U.S. women ready for VAR at World Cup

ENFIELD, England -- The United States women's national team spent its training camp in England preparing to control everything in its power during the World Cup. Players got a reminder Wednesday night that Video Assistant Referee (VAR) is not among those things.

Like many soccer fans across the globe, members of the U.S. team relaxed Wednesday evening watching the UEFA Nations League semifinal between Portugal and Switzerland. And like fans everywhere, they were puzzled by the curious sequence of events that turned what appeared to be a certain penalty call against Switzerland into a penalty kick for the Swiss at the other end of the field after referee Felix Brych studied replays of an apparent earlier infringement.
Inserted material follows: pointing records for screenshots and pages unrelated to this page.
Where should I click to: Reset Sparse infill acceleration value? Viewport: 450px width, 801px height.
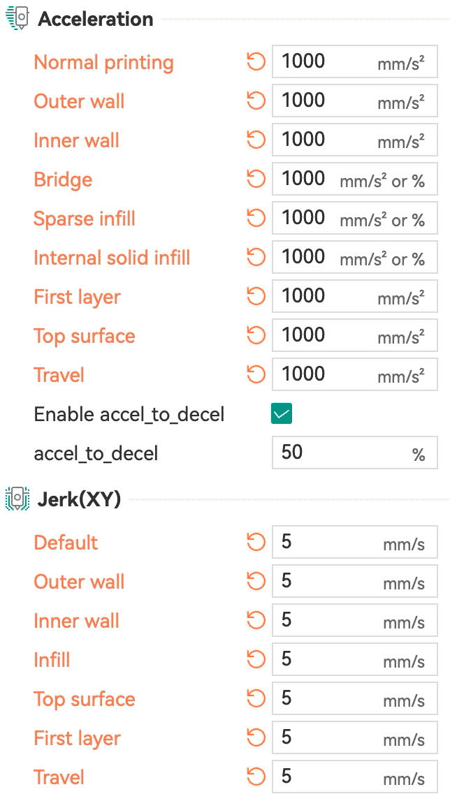pos(256,218)
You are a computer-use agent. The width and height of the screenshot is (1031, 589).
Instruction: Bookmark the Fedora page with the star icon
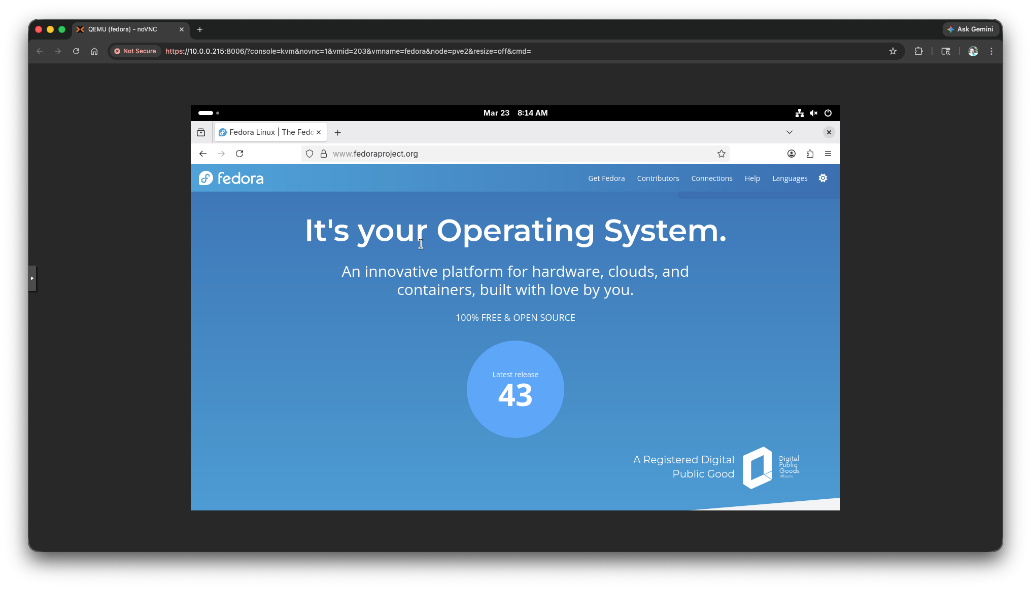coord(721,154)
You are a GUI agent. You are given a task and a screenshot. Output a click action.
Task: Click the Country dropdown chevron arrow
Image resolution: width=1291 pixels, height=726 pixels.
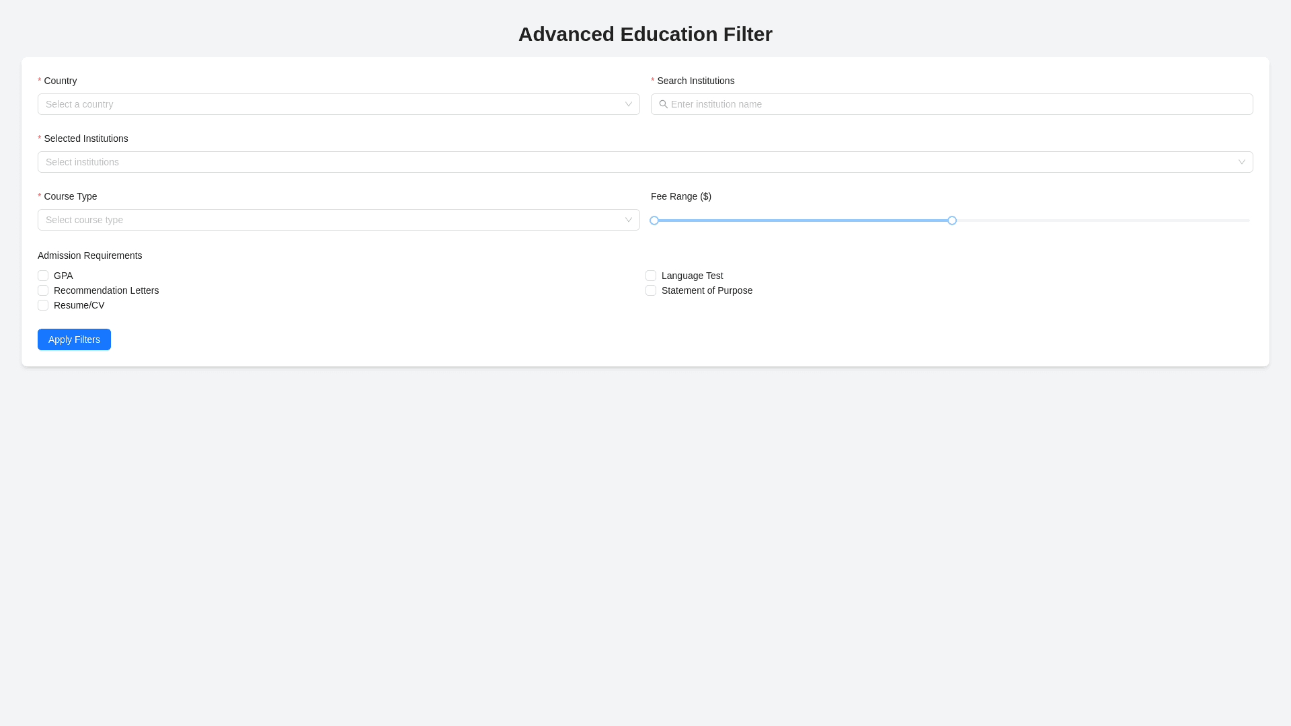pyautogui.click(x=628, y=104)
U.S. defender Kelley O'Hara said the controversy, ultimately made moot by Portugal's win, sparked renewed conversation among U.S. players about the use of VAR in the Women's World Cup. Friday's tournament opener between host France and South Korea marks the first-ever use of VAR in any senior international women's tournament or domestic league.

"We're getting introduced to VAR for the first time in the World Cup, which is kind of crazy," O'Hara said, "To be introduced to something brand new on the biggest stage in the biggest games of your life. But the overall sentiment that we were talking about was we're just going to have to be able to deal with it. If something goes wrong, just move on to the next thing."

FIFA implemented VAR for the first time in a men's World Cup a year ago, but it didn't announce until this past March that the review system would be used for the women's tournament. As in the men's tournament, it will be in place to review goals, penalties, straight red cards and cases of mistaken identity.

Unlike on-field officials, all of whom are women, all 15 video officials for the Women's World Cup are men. FIFA explained its selection as an effort to put in place the most experienced crew. Of the 15 officials, 10 filled the same role in last year's men's World Cup.

Alex Morgan noted that in watching MLS games since that league added VAR in 2017, she has seen the importance of following any action through to its conclusion -= with assistant referees increasingly instructed to let close offside calls play out.

"Just watching VAR kind of progress over the last year or two," Morgan said, "something I really appreciate as a forward is when you might be offside or you might not, the assistant referee not raising their flag immediately to give advantage. Obviously it could be reviewed with VAR at the end of the day. That's something I've noticed this year that they've changed [in MLS] with VAR."